Contreras v. Dowling (2016) 4 Cal.App.5th 774.  This is a SLAPP case.  The tenant sued her landlords, their son and their former attorneys for alleged harassment and other claims arising out of allegedly illegal entries into the tenant's apartment.  She then amended her pleadings to add the landlord's new attorney also as a defendant alleging that he had aided and abetted those wrongful entries.  The attorney filed a SLAPP motion.  The Court of Appeal held that the action against the current landlord's attorney did arise out of protected activity because the only actions the attorney was alleged to have taken were communicative acts by an attorney representing a client in pending or threatened litigation.  Those acts consisted of giving advice to the client and writing a letter to opposing counsel.  Acts of this nature are protected by CCP § 425.16.  The allegations of aiding and abetting or conspiracy did not change the essential basis for the allegations against the landlord's attorney.  The tenant also did not demonstrate a probability of prevailing on the merits because the attorney's communicative acts were also within the scope of the litigation privilege, Civil Code § 47(b).

Armin v. Riverside Community Hospital (2016) 5 Cal.App.5th 810.  This is another SLAPP action.  The plaintiff in this case, a doctor, brought a whistleblower action against a hospital and four other individual doctor defendants.  The hospital filed a SLAPP motion as to the whistleblower cause of action on the basis that the plaintiff had not exhausted administrative remedies through the peer review process.

Given data =
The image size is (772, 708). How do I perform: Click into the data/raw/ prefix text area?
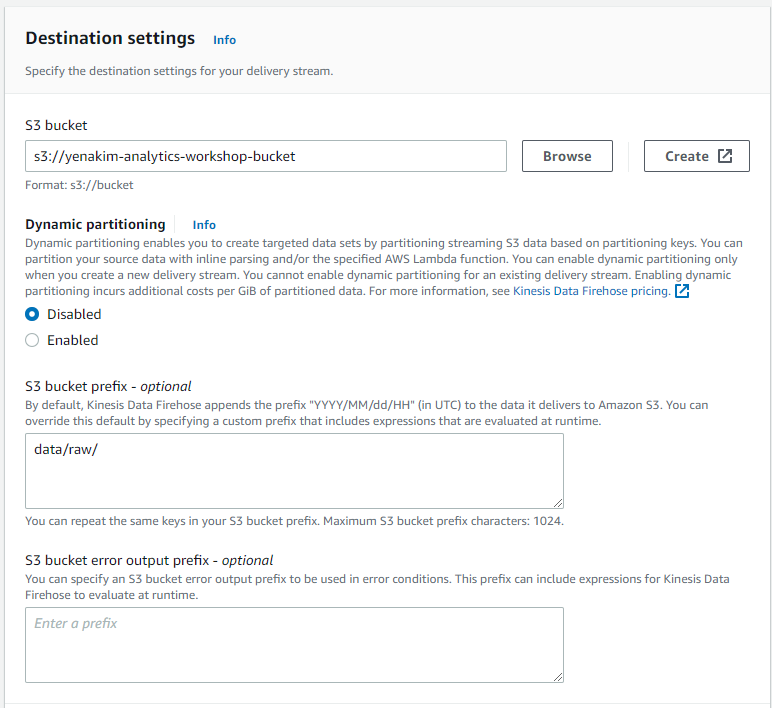[294, 471]
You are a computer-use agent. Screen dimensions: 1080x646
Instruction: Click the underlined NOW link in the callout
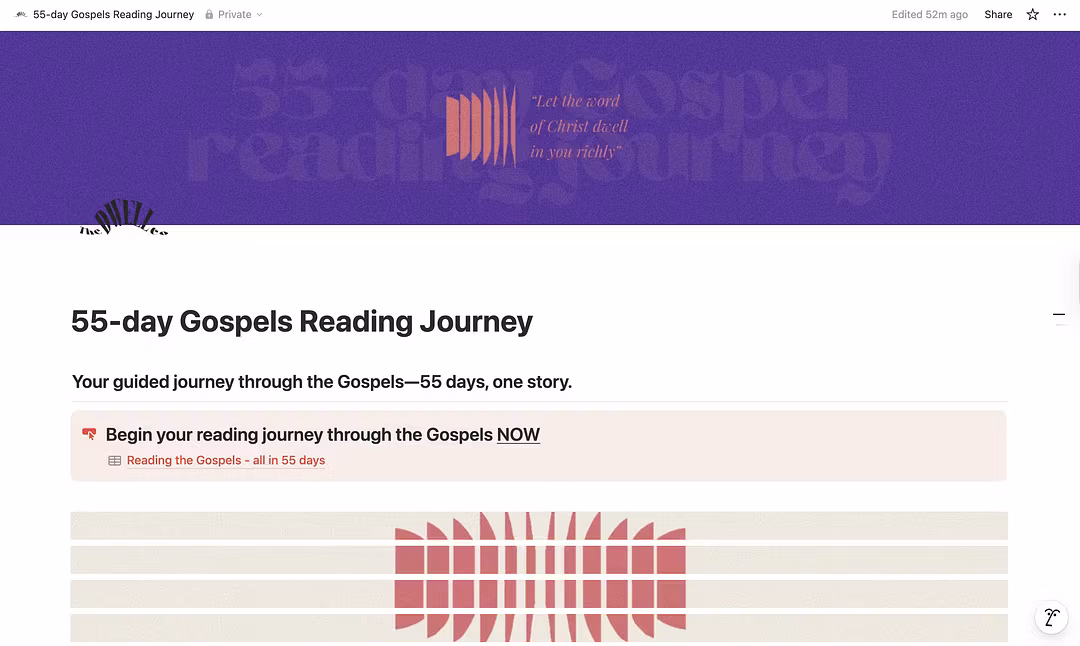pos(518,435)
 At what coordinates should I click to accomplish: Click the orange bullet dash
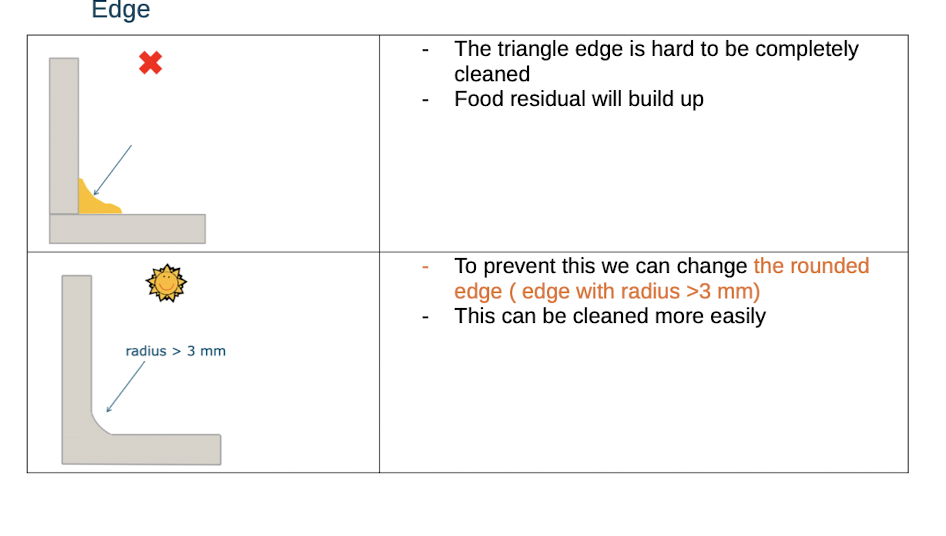[425, 267]
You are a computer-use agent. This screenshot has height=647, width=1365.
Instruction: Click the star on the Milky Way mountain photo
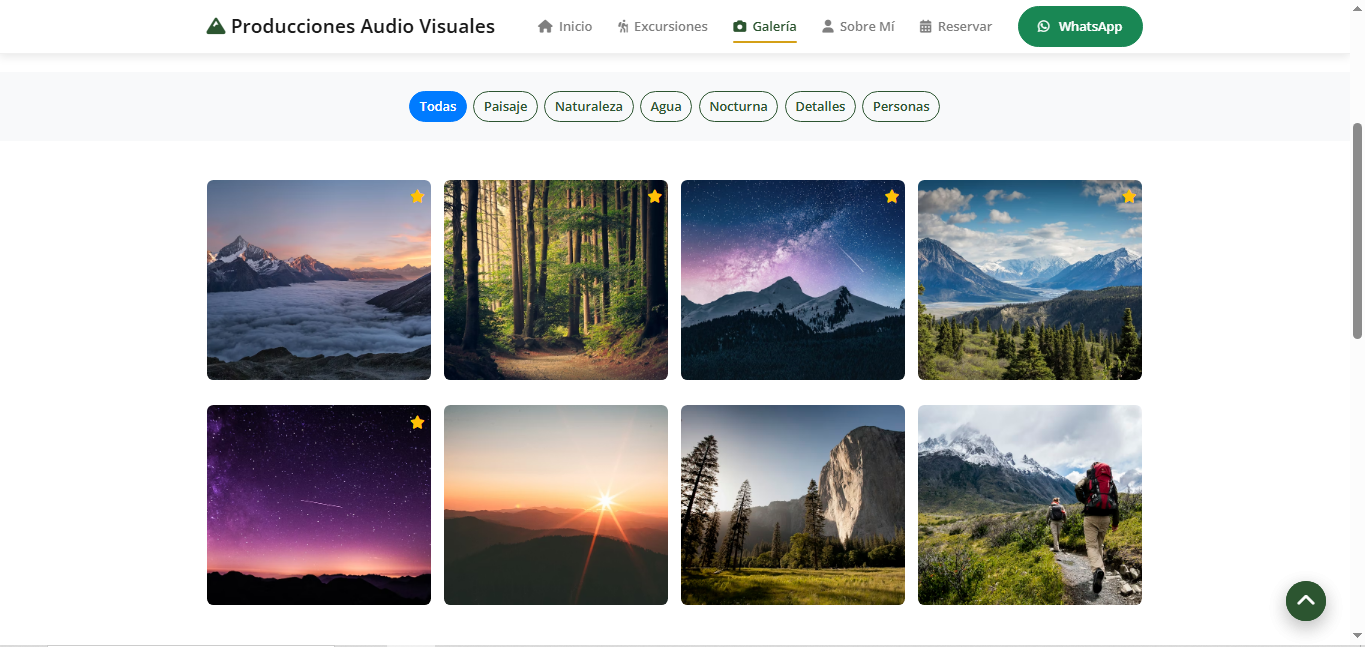pyautogui.click(x=892, y=197)
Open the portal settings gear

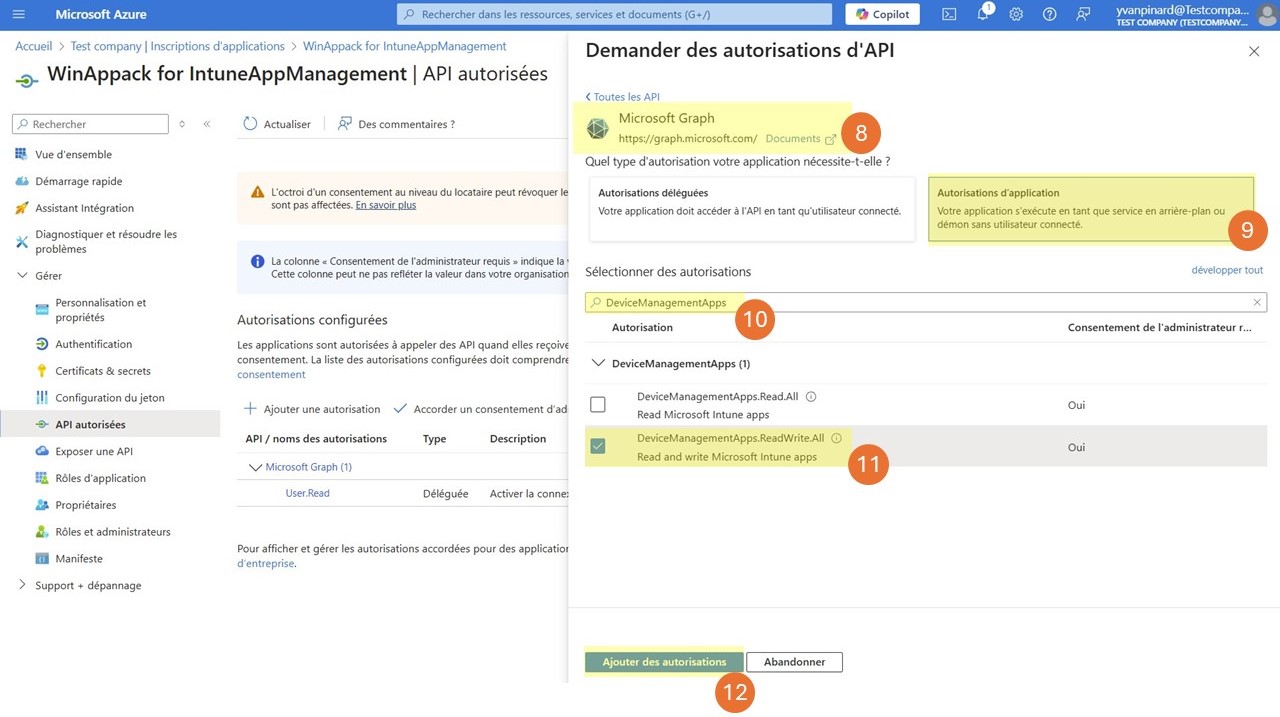(x=1017, y=14)
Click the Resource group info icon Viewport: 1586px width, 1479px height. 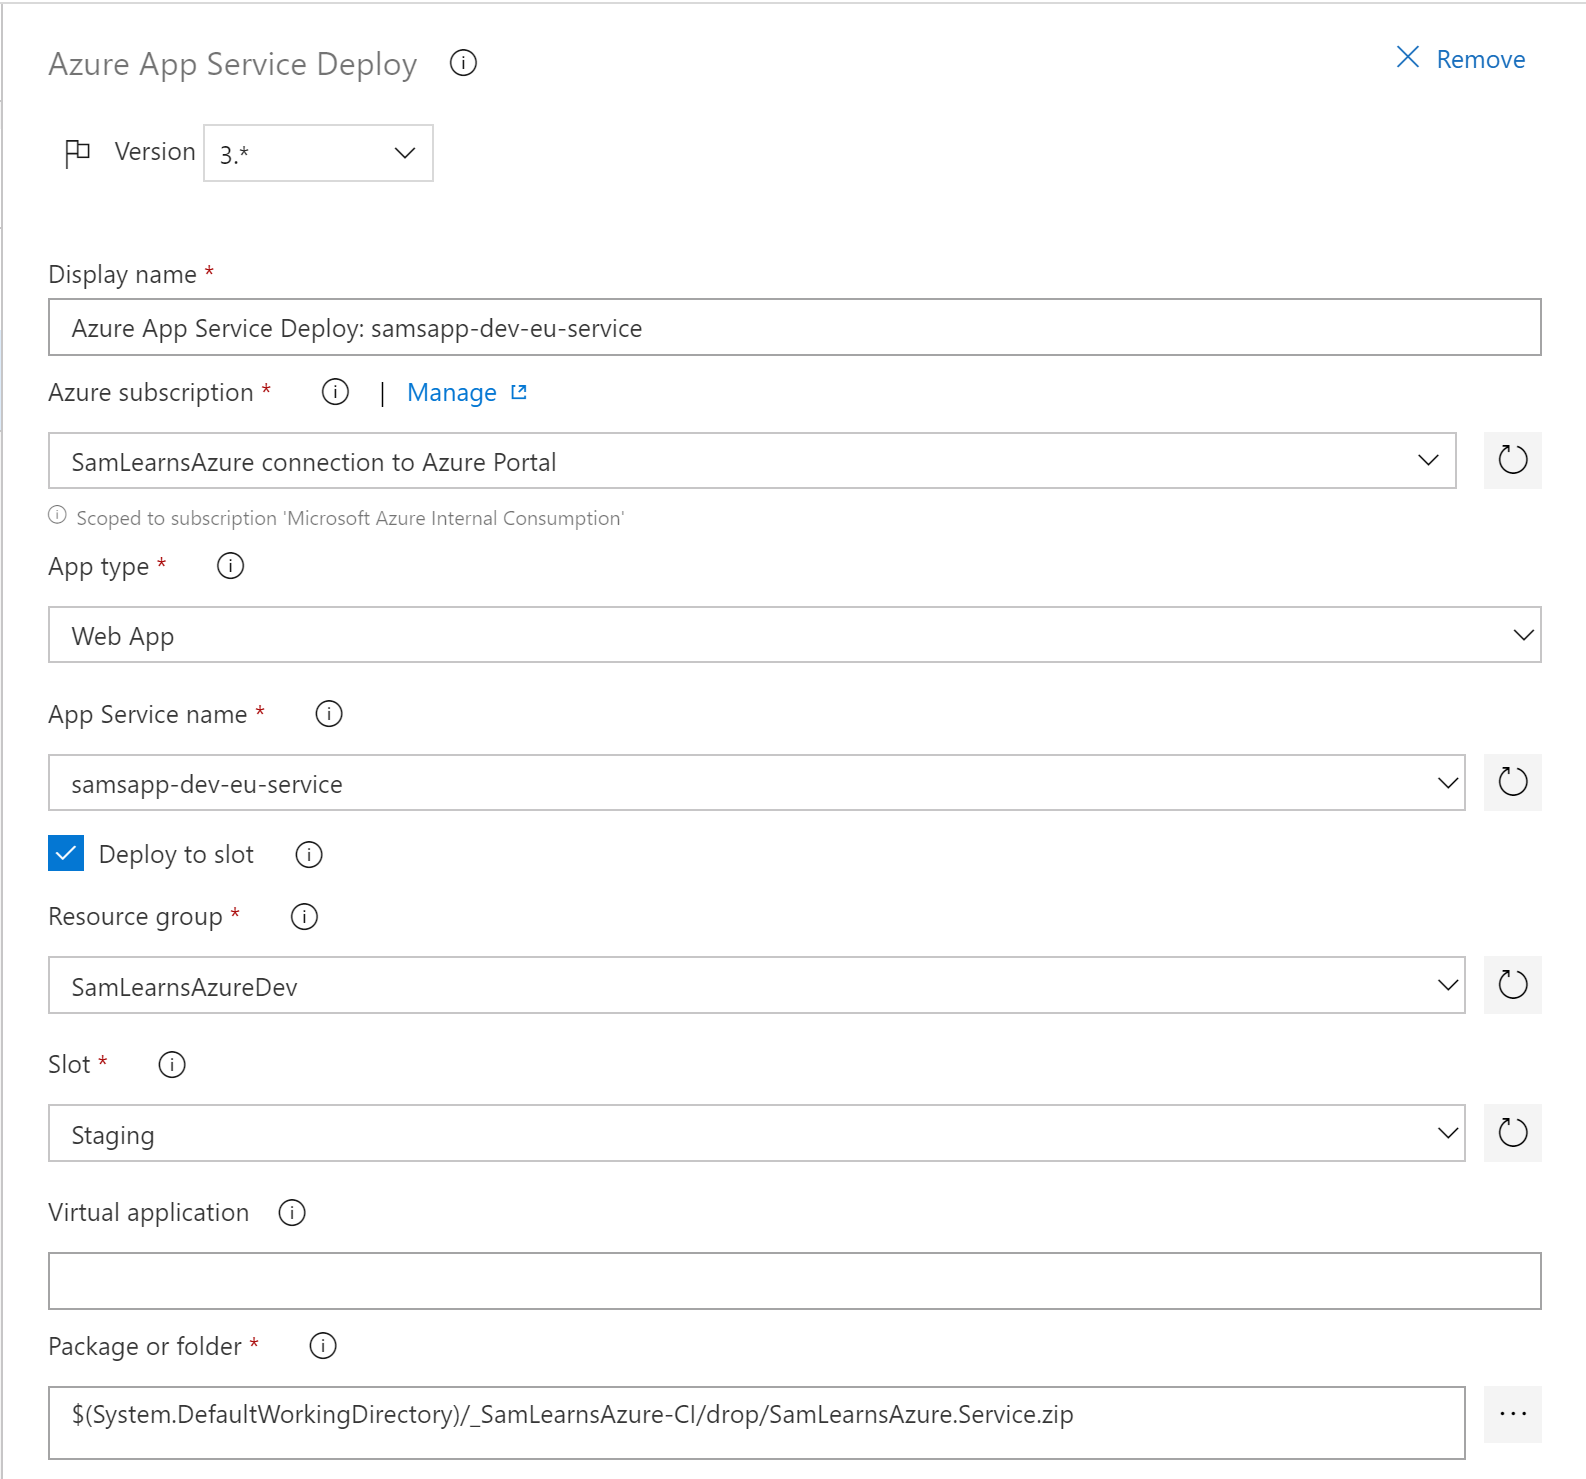click(304, 917)
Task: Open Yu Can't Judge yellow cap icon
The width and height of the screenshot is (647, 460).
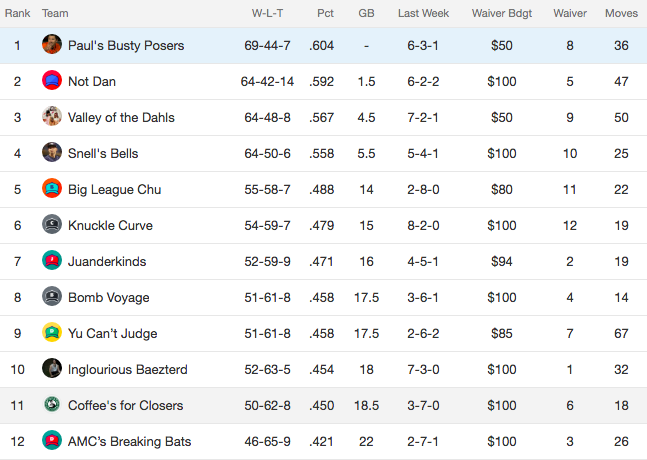Action: click(x=52, y=333)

Task requirements =
Reproduce the SLAPP case summaries word for word, from start to finish.

The completed task =
Contreras v. Dowling (2016) 4 Cal.App.5th 774.  This is a SLAPP case.  The tenant sued her landlords, their son and their former attorneys for alleged harassment and other claims arising out of allegedly illegal entries into the tenant's apartment.  She then amended her pleadings to add the landlord's new attorney also as a defendant alleging that he had aided and abetted those wrongful entries.  The attorney filed a SLAPP motion.  The Court of Appeal held that the action against the current landlord's attorney did arise out of protected activity because the only actions the attorney was alleged to have taken were communicative acts by an attorney representing a client in pending or threatened litigation.  Those acts consisted of giving advice to the client and writing a letter to opposing counsel.  Acts of this nature are protected by CCP § 425.16.  The allegations of aiding and abetting or conspiracy did not change the essential basis for the allegations against the landlord's attorney.  The tenant also did not demonstrate a probability of prevailing on the merits because the attorney's communicative acts were also within the scope of the litigation privilege, Civil Code § 47(b).

Armin v. Riverside Community Hospital (2016) 5 Cal.App.5th 810.  This is another SLAPP action.  The plaintiff in this case, a doctor, brought a whistleblower action against a hospital and four other individual doctor defendants.  The hospital filed a SLAPP motion as to the whistleblower cause of action on the basis that the plaintiff had not exhausted administrative remedies through the peer review process.